Whether you consider yourself a business intelligence expert, a data miner, or a predictive modeler, you have to be smart about how you think about your discipline, treat your data, and work with the business. You might not hear it expressed as such, but common sense is a must.
Set aside your common sense when working with data, and watch out. "It can really bite you," said Dean Abbott, internationally recognized predictive analytics expert and author of the new book Applied Predictive Analytics: Principles and Techniques for the Professional Data Analyst. "The great thing about predictive modeling and algorithms and machine learning is the models are induced from the data. Of course... the biggest weakness of machine learning techniques is that the models are induced from the data," he told listeners of this week's A2 Radio episode, "The Art of Predictive Modeling" (register now and listen on demand).
This is problematic if the data has problems or is biased in some way, he added. That's because "the model will gleefully go and build whatever it finds in the data, which may not be what you expect or what you really want."
During the radio broadcast, Abbott shared a wealth of sensible advice for predictive modelers. Here are five of his tips:
Know your science, but embrace the art of predictive modeling. As a predictive modeler, you're going to have to have algorithm chops. Your linear regressions, K-Mean clusters, and neural networks aren't going to build themselves, after all. But how you do your analysis may be quite different from the way somebody else does -- and that's OK, Abbott said. "People attack problems in different ways," which gets to the art of the discipline, he said.
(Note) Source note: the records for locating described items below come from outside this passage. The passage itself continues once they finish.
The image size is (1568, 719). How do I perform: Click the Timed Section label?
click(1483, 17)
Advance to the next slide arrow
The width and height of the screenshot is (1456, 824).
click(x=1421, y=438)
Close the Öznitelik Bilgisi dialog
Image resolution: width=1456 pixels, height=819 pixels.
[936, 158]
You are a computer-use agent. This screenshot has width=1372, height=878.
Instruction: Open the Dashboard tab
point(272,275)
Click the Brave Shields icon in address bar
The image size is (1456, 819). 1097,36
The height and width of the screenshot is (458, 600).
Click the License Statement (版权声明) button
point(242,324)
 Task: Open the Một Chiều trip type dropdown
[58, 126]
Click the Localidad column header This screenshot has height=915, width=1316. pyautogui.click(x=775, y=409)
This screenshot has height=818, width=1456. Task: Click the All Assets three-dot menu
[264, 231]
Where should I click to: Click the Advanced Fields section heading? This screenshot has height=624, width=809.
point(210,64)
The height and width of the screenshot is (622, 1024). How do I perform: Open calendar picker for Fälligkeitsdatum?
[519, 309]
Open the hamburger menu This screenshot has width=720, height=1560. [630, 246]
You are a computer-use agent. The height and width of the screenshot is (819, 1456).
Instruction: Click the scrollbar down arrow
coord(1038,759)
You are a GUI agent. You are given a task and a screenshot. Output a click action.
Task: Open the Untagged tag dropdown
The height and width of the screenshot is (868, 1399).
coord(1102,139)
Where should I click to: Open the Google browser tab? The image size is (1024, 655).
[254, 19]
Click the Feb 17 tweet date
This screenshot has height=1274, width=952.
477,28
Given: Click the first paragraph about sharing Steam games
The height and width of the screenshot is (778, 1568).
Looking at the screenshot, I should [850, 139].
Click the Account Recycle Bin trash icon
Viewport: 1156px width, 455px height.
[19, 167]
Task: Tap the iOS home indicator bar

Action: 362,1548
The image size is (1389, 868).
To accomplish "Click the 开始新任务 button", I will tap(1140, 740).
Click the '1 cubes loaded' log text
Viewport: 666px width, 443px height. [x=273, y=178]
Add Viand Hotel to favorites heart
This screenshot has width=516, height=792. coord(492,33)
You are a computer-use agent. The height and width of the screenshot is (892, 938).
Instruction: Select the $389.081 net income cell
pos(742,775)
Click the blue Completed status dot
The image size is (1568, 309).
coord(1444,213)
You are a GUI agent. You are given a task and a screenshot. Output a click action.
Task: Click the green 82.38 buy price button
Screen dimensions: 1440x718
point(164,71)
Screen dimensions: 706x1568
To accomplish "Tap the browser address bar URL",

And, unless you're doing leading-edge work, the science is only going to take you and your model so far. "You [might] build the coolest random forest ever, only to find out it's completely useless because it's not addressing the business objective." In other words, aligning a model to business objective is an art.
Don't dis domain expertise. Along with big data's arrival on the analytics scene is the belief of some in the data community that "just as long as we have enough data we don't need domain experts any more." That's just not true, Abbott said. Data can be a tricky devil. "We don't understand all the ways that data can deceive us, and if we just rely on the data alone, we can be fooled into thinking we have something that's good when we really don't."
Get IT buy-in from the get-go. Just as much as you need to partner with those keepers of the business knowledge mentioned above, you need to involve IT -- or whoever is holding the data -- in your predicting modeling projects. "You need to know where the data is stored, how one can access that data, and that the data means. Without IT buy-in, many predictive models fail," Abbott said. It happens, he added. "You discover all the data you need to build the models, but the IT fiefdom has erected a wall so high that you can't climb over it and you have to change what you do with predictive modeling or you'll never be able to deploy the model."
Don't be married to your model. Abbott said he smiles when he's asked about iterative modeling because it gets exactly to what he finds to be quite useful when working with predictive models. "And that is getting the model out the door for assessment as quickly as possible, even if it doesn't have all the bells and whistles you'd like in it." Building the model oftentimes isn't particularly difficult, after all. "So if you can get to the end and show this is what the model is seeing and get some quick feedback, you have time to correct all the misconceptions along the way. It's almost always an iterative process, where the first thing that comes out of a decision tree or neural net or whatever the algorithm is isn't what you'll be using ultimately." So, build the model, show stakeholders what it's finding, answer all their questions… and make your adjustments, he advised.
Remember the back-end. As you work on your model, make sure you know how it's going to be deployed. Will it be deployed in software or will you need to do an ad hoc deployment? Will the model need to fit into some operational system? If the latter is the case, then you need to know what form the model needs to take, Abbott said. Your modeling algorithm may be easy enough to encode using C, Java, SQL, or the Predictive Model Markup Language (PMML), but not so with all the data prep you've done, he warned. So, if you've monkeyed around with the data, filling in missing values or creating derived attributes for example, you're going to have to redo all those computations. So it behooves you to keep good notes on that data prep. "So if you're pulling data from a data warehouse and then bringing it into your data mining environment and doing all your data prep, keep note of what you're doing and then as much as possible push that back up to the database so that when you're scoring models later you're pulling data from a modeling table that's already got this data prep built in and then push that out to your scoring, or whatever."
For more of Abbott's advice, tune into the show on demand and read through the Q&A on our message board below the player. And share your own common sense advice for working with predictive models below.
What a coincidence! I'll read that shortly. The iterative process may apply not only to modeling for customers; I can see it working for competitors, vendors, and even internal production processes, where occasional changes will dramatically affect the previous models.
@magneticnorth, funny you should mention the value of using iterative modeling in finance. We just posted on that very topic! If you haven't yet had a chance to read the post, you might like to! See: Model & Remodel to Find Profitable Customers
The tips brought home the idea of getting IT aboard the project. As stated jumping over the high fences sometimes will bring the process to a halt. Getting all those folks aboard will certainly smooth the way for building models and implementing them successfully.
Right, @Jim. Abbott clearly knows his stuff, but it's refreshing to hear how much he values the opportunity to learn from others, too -- sitting over their shoulders and watching how they'd tackle a problem versus how he would himself. Not everybody at his level is so willing to set egos aside and open themselves to new approaches and ideas.
One of the things that Abbott brought to the radio show was the ability to look at a variety of factors (and people) that play a role in predictive analytics. On one hand he could delve into the technical aspects of building a model -- and the technical chops that are required on the team -- and then he could recognize the value of domain expertise.